Recently, I installed Microsoft Exchange 2007 and had all kinds of trouble. Needless to say that the antivirus client that was running on the domain controller was preventing remote updates to the sysvol folder. Now you’d figure that I could manually correct the issues after disabling the blocking rule on the DC, but no… I had to uninstall Exchange and reinstall it. By the way, when you uninstall exchange, while planning to reinstall it, make sure that it cleans up Active Directory properly or the installer will never get started.
To add insult to injury, I couldn’t figure out why my Exchange install could receive emails, but was failing to send them out. Again, turns out that they AntiVirus client was blocking all outbound port 25 traffic. Again after adjusting the policy of the AV client, yes… success.

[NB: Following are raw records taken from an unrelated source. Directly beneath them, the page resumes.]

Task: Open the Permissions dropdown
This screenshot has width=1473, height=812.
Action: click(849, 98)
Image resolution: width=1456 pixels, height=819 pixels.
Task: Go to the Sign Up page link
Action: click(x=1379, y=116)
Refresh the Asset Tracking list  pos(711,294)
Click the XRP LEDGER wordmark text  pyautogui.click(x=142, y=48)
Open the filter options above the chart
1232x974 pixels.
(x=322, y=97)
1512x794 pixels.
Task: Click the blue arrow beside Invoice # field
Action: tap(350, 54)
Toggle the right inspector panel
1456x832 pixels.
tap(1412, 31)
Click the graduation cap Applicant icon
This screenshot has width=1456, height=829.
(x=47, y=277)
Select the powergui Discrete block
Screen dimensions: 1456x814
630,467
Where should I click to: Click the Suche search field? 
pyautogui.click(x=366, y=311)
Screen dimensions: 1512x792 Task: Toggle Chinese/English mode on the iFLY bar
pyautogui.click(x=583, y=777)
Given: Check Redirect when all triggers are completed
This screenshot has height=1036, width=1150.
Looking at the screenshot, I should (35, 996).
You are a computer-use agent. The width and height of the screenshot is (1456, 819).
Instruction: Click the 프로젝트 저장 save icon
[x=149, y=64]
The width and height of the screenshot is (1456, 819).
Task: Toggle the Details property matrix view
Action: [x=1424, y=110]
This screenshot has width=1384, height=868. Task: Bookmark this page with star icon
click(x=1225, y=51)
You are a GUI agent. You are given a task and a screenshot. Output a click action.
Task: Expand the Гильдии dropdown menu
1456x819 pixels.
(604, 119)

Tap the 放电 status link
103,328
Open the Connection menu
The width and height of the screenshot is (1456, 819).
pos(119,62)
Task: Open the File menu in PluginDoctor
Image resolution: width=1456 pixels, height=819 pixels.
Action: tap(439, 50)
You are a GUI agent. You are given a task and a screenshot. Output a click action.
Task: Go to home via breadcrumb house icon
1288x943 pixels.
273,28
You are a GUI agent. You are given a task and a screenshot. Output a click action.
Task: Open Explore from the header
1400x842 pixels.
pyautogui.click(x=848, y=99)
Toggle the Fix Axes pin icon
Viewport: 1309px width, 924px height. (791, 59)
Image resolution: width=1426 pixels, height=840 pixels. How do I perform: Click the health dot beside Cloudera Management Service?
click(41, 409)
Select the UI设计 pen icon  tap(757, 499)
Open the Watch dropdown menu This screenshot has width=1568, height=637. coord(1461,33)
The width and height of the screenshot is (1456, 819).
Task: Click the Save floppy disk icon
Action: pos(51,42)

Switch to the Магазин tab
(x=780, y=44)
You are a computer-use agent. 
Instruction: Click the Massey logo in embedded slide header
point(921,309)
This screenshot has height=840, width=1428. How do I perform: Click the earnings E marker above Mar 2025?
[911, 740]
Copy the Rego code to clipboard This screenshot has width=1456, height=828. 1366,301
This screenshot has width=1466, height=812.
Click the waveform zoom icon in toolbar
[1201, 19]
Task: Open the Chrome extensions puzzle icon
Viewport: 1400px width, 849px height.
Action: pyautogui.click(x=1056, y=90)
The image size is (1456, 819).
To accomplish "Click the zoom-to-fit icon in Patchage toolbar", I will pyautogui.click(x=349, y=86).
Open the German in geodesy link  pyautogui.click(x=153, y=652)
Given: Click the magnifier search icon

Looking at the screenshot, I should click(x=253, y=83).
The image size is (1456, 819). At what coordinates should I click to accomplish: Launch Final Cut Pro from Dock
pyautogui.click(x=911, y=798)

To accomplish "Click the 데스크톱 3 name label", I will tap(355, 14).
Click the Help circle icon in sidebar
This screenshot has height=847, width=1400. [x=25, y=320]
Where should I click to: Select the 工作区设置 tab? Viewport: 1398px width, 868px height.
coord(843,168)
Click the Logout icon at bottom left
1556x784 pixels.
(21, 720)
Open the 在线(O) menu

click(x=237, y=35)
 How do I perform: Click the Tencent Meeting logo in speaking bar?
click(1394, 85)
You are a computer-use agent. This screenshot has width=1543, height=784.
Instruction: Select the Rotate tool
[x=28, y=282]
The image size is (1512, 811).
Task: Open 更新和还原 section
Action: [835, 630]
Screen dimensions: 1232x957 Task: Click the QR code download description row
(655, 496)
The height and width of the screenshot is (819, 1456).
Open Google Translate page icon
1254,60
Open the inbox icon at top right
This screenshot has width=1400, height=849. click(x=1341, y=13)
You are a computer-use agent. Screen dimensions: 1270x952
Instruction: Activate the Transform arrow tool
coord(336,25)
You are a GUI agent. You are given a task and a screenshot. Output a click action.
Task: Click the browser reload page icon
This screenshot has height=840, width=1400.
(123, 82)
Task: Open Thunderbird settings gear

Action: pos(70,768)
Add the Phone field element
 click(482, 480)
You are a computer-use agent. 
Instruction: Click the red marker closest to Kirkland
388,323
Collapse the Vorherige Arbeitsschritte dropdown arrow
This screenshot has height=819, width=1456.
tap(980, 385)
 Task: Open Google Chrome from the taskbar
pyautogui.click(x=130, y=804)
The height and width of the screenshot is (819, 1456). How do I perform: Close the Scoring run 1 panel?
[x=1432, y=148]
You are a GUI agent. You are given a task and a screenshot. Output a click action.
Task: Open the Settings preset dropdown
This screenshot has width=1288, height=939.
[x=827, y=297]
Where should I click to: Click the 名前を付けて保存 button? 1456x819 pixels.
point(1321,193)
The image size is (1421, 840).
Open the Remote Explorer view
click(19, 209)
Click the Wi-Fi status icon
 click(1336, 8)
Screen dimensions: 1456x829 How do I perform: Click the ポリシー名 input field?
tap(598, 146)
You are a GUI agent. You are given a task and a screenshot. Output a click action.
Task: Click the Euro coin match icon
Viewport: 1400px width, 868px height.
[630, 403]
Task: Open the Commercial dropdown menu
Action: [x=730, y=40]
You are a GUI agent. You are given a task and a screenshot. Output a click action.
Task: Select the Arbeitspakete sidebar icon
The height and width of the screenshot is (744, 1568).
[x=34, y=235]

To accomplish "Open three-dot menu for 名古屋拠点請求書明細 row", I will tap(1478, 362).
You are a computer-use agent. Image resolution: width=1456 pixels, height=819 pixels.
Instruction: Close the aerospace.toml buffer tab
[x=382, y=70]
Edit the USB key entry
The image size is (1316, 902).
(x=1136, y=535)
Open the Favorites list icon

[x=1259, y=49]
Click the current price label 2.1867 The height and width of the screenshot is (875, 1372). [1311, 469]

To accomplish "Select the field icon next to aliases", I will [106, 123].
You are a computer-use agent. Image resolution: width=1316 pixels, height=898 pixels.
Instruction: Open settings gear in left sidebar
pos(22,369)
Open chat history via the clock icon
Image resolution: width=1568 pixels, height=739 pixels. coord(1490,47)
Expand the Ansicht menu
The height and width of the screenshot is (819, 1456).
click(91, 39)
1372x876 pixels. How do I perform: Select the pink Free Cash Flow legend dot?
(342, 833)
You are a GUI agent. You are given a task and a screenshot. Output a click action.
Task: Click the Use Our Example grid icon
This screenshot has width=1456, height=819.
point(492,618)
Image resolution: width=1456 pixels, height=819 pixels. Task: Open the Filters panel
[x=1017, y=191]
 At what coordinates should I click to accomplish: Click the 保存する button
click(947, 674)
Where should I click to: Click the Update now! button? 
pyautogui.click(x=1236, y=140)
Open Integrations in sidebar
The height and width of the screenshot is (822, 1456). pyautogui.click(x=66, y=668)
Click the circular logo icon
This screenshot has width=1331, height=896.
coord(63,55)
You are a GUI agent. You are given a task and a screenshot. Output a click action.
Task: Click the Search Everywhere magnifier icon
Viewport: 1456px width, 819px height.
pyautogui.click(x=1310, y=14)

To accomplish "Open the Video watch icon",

Within the next 24 hours I began troubleshooting why my SharePoint boxes could not send out smtp mail via the Exchange server. I had already created a new receive connector and configured it properly. After a short time of chasing my tail, I remembered that all of these servers were built from the same sysprep image. All running the same AV client, and yes, the port blocking rule was still engaged on the SharePoint box.
Just as a reminder to anyone that reads this, and myself especially… Make sure to check all traffic failures first with your various AntiVirus engines. They are very thorough and a thoroughly locked down server is going to likely need some reconfiguring prior to retasking or deployment.